Proteostasis modulators that stimulate autophagy

Epithelial cells bearing the F508del-CFTR mutation manifest an increased tendency of protein aggregation affecting the NBD1 domain of CFTR,24, 72 as well as regulatory and anti-inflammatory proteins.24, 31, 32 Increased generation and defective detoxification of reactive oxygen species (ROS) entail changes of the post-translational network, including SUMOylation of the multifunctional enzyme transglutaminase-2 (TG2),73 thus preventing its ubiquitin-mediated degradation and sustaining TG2 activation31, 32 (Figure 3). TG2 in turn stimulates protein aggregation.32 Most intracellular chaperones, including those involved in CFTR trafficking, interact with TG2.73 The overactive TG2 in CF epithelia sequesters several substrate proteins,32 including the master regulator of autophagy, Beclin 1 (BECN1), hence suppressing autophagy,24 a key pathway of stress-induced adaptation to cell-autonomous or environmental stresses.74, 75 (Figure 3). Defective autophagy results in the accumulation of the autophagic substrate SQSTM1/p62 (ref. 76), which binds to ubiquitinated F508del-CFTR, thus favoring either its degradation and PM disposal.22, 25 Inhibition of the BECN1-dependent class 3 phosphatidyl-inositol-3 (PtdIns3)-kinase (PtdIns3K, also known as hVps34) reduces the availability of PtdIns3-phosphate (PtdIns3P),77 thus inhibiting endosomal trafficking and the recycling of PM proteins, including CFTR22 (Figure 3).

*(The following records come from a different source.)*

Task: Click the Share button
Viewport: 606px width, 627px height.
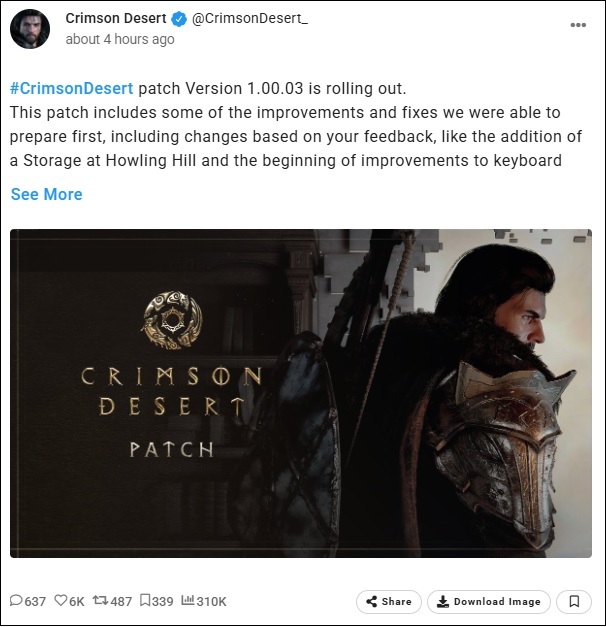Action: (x=389, y=601)
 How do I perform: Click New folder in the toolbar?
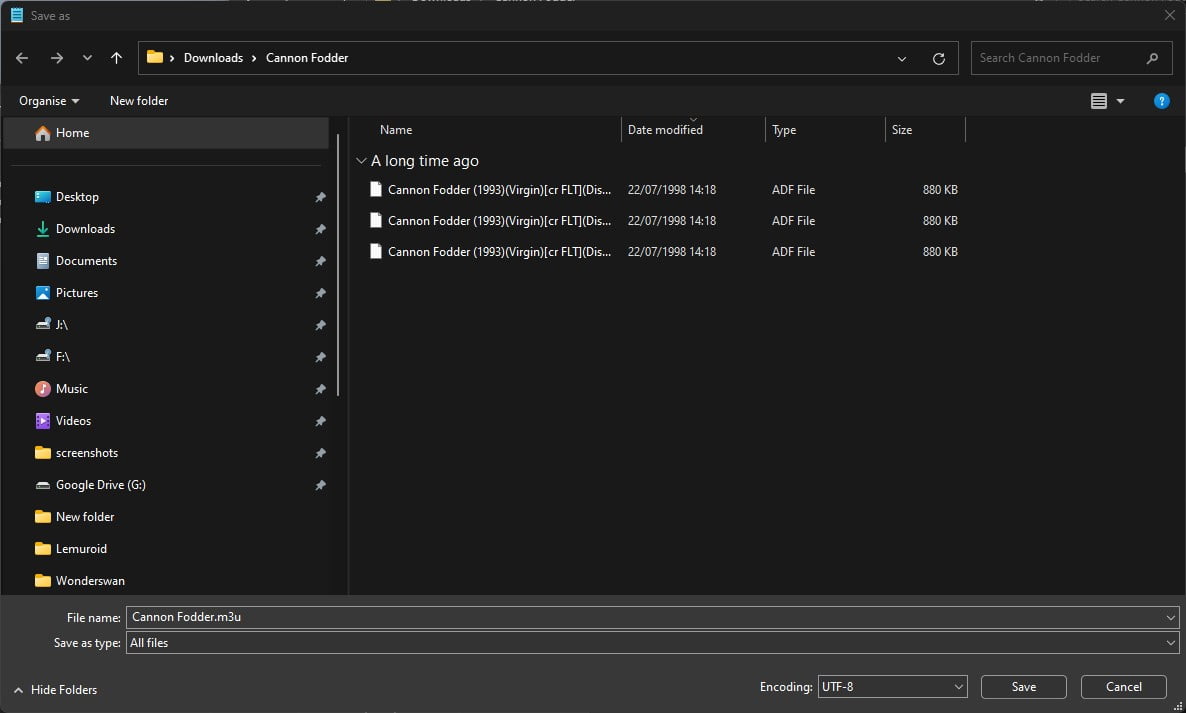point(139,101)
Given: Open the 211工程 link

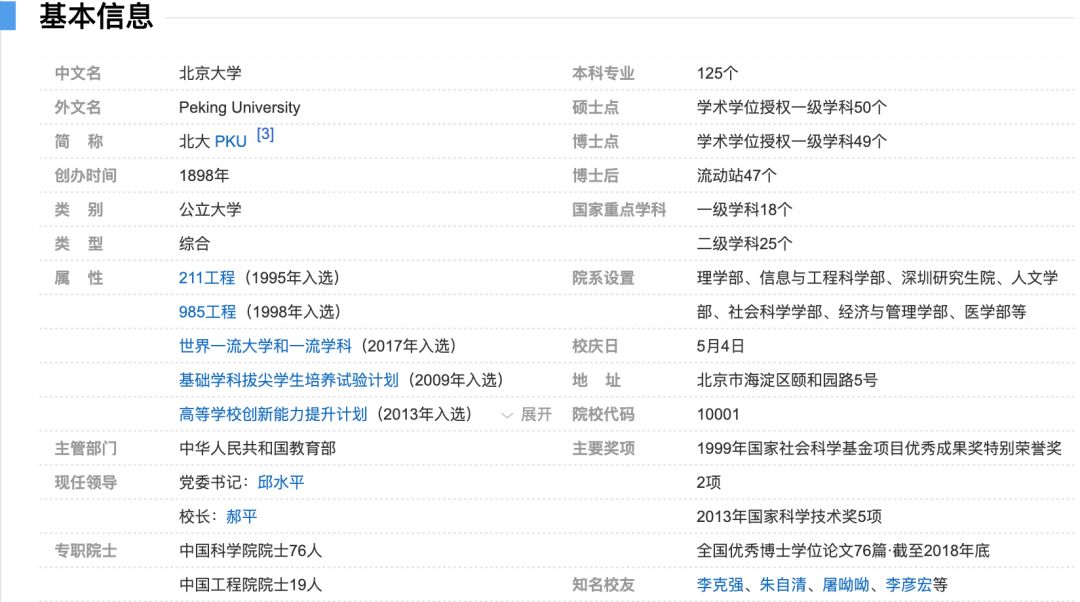Looking at the screenshot, I should click(x=204, y=278).
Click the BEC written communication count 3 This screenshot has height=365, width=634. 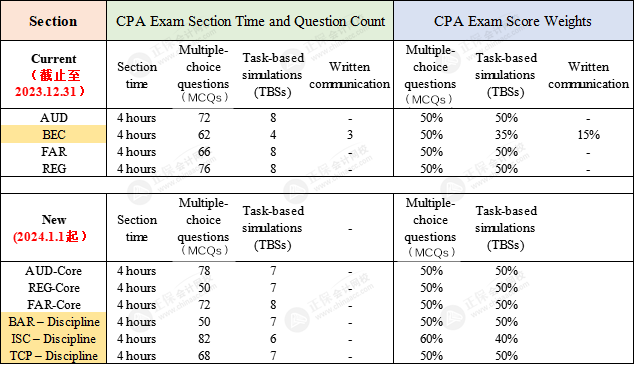pos(350,135)
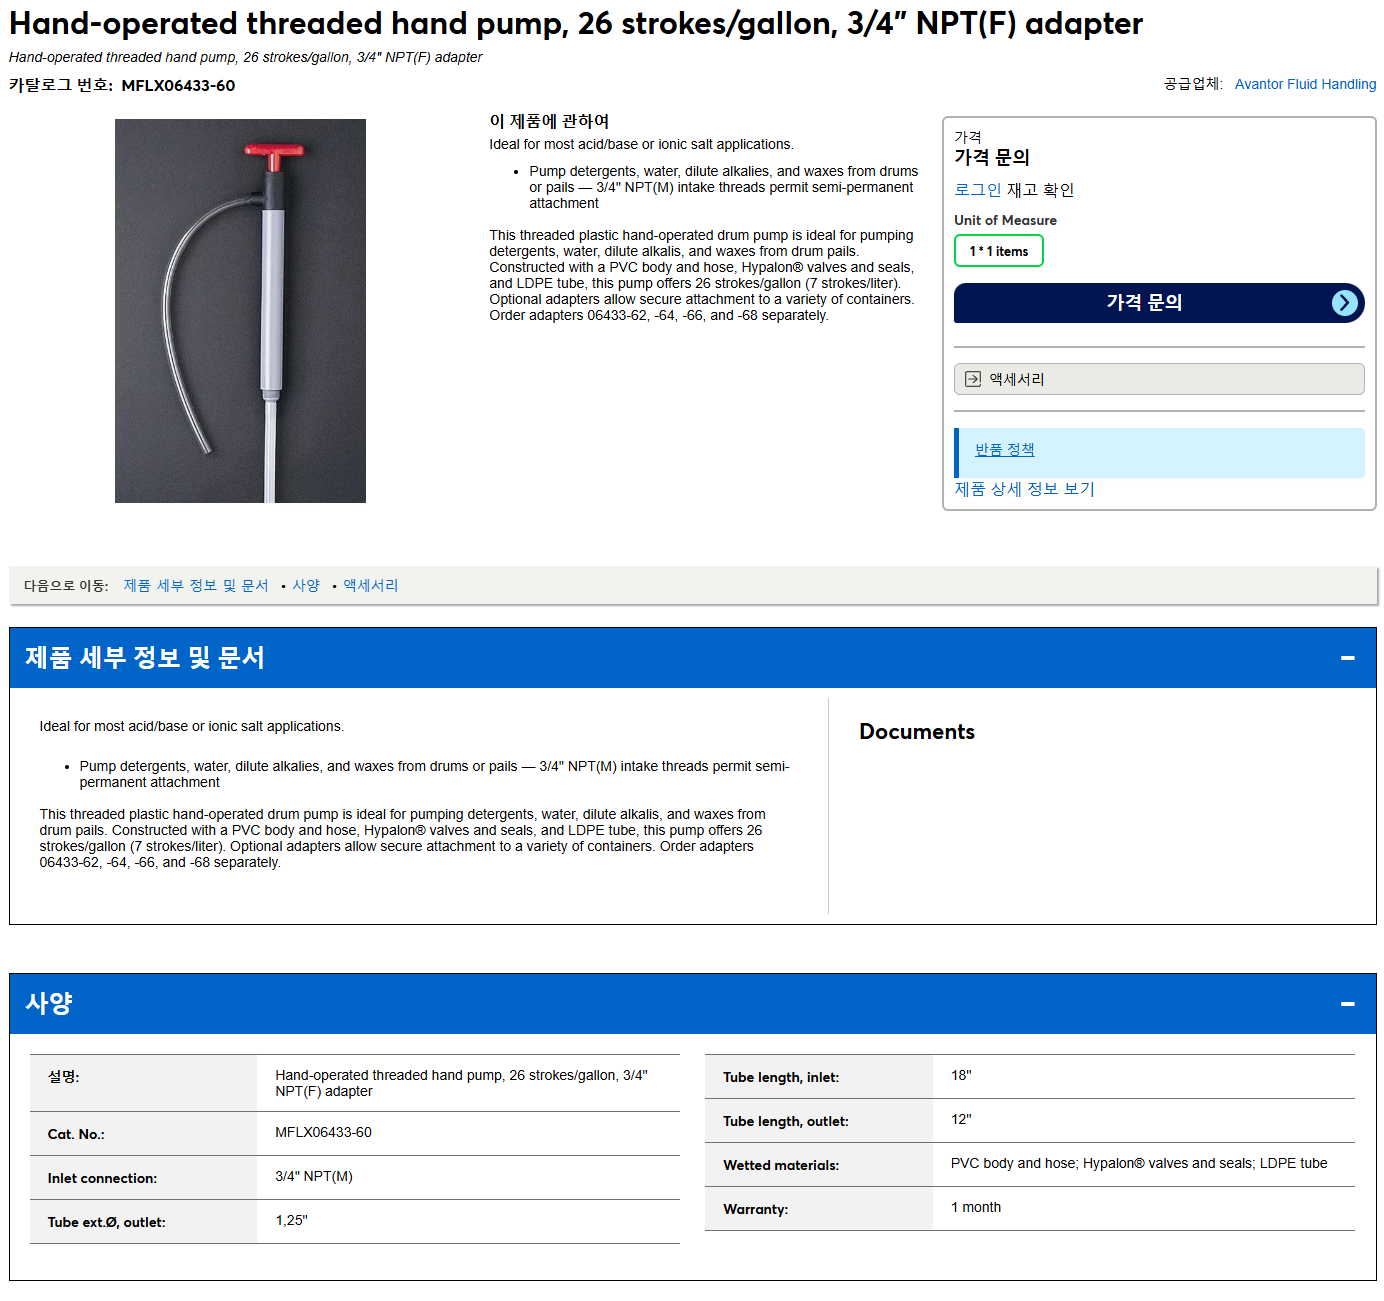
Task: Click the 로그인 link to check stock
Action: coord(978,190)
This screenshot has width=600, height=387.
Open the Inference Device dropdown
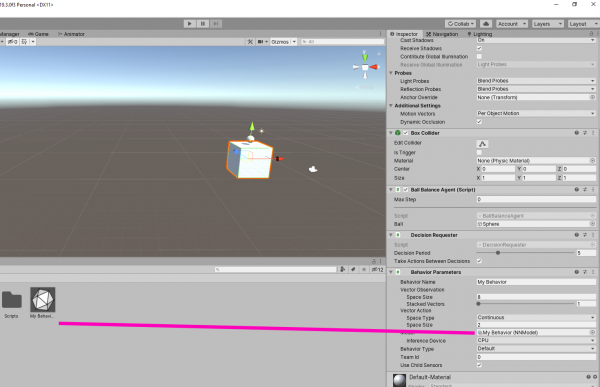tap(536, 340)
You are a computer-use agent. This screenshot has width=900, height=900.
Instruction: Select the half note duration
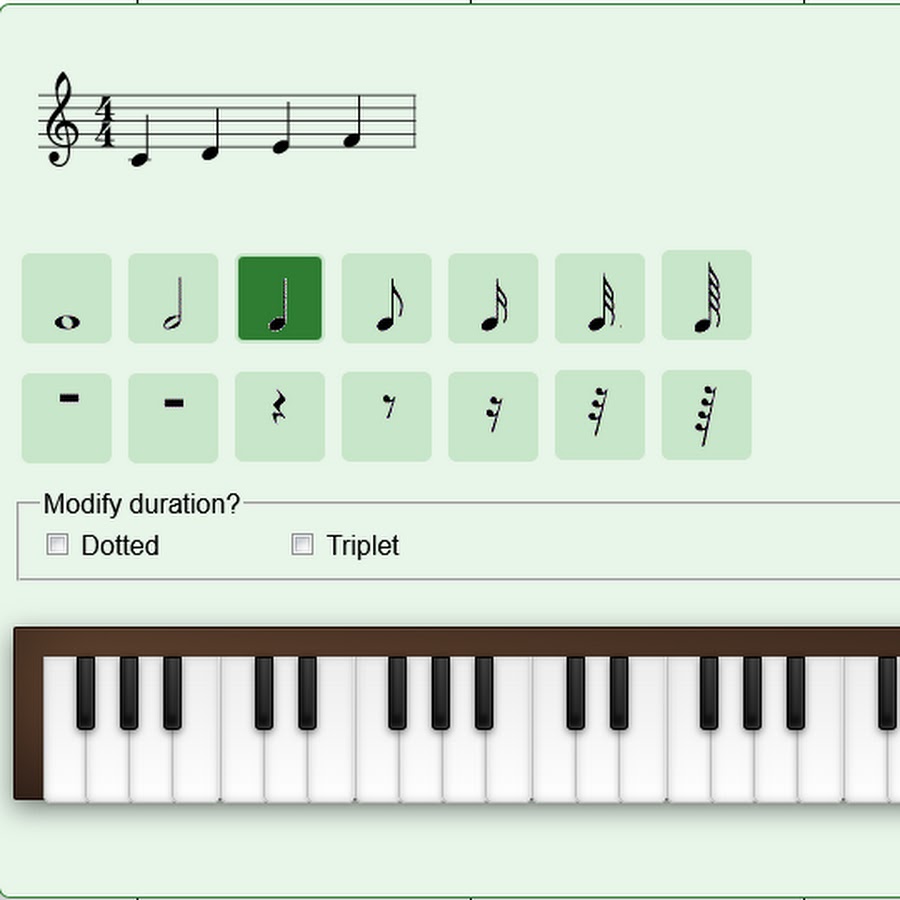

Apparently, CFTR, TG2 and autophagy can impact on each other in feed-forward loops. Thus, CFTR inhibition activates TG2 and inhibits autophagy, while conversely TG2 inhibition and autophagy induction both have a positive impact on the abundance of functional F508del-CFTR protein. Notably, TG2 activation inhibits autophagy, and the TG2 interactome is remodeled upon autophagy induction. Thus, TG2 and autophagy intersect most quality control checkpoints that dictate the rules of F508del-CFTR processing, trafficking and PM stability.73

Restoring autophagy flux by genetic interventions (enforced expression of BECN1), depletion of SQSTM1/p62 or inhibiting TG2 by means of the proteostasis regulator cysteamine, can rescue F508del-CFTR expression at the PM and restore its function in human bronchial epithelial cell lines, in primary nasal cells from F508del CF patients, as well as in vivo in transgenic mice bearing the equivalent of the F508del mutation24, 25 (Figure 3). As a consequence, cysteamine reduces lung inflammation and prevents the juvenile over-mortality of F508del-CFTR mice due to intestinal obstruction.35 Cysteamine effects on PM expression of F508del-CFTR last 24 h beyond its washout.25, 35 Moreover cysteamine effects on lung inflammation persist for several days following its withdrawal.35 These results suggest that cysteamine can both rescue and stabilize F508del-CFTR protein at the PM and that targeting autophagy may help circumventing the CFTR defect35, 36 In addition, autophagy stimulation by rapamycin or SQSTM1/p62 depletion restores bacterial killing by F508del-CFTR macrophages.27, 28, 29, 30 Recently, Romani et al. reported that the naturally occurring polypeptide thymosin α1 is endowed with a dual ability to control inflammation and rectify the functional defects of F508del-CFTR through restoring autophagy, both in F508del-CFTR homozygous mice and human bronchial epithelial cells.78

Altogether these results suggest that stimulation of autophagy may improve CF caused by the frequent F508del-CFTR mutation.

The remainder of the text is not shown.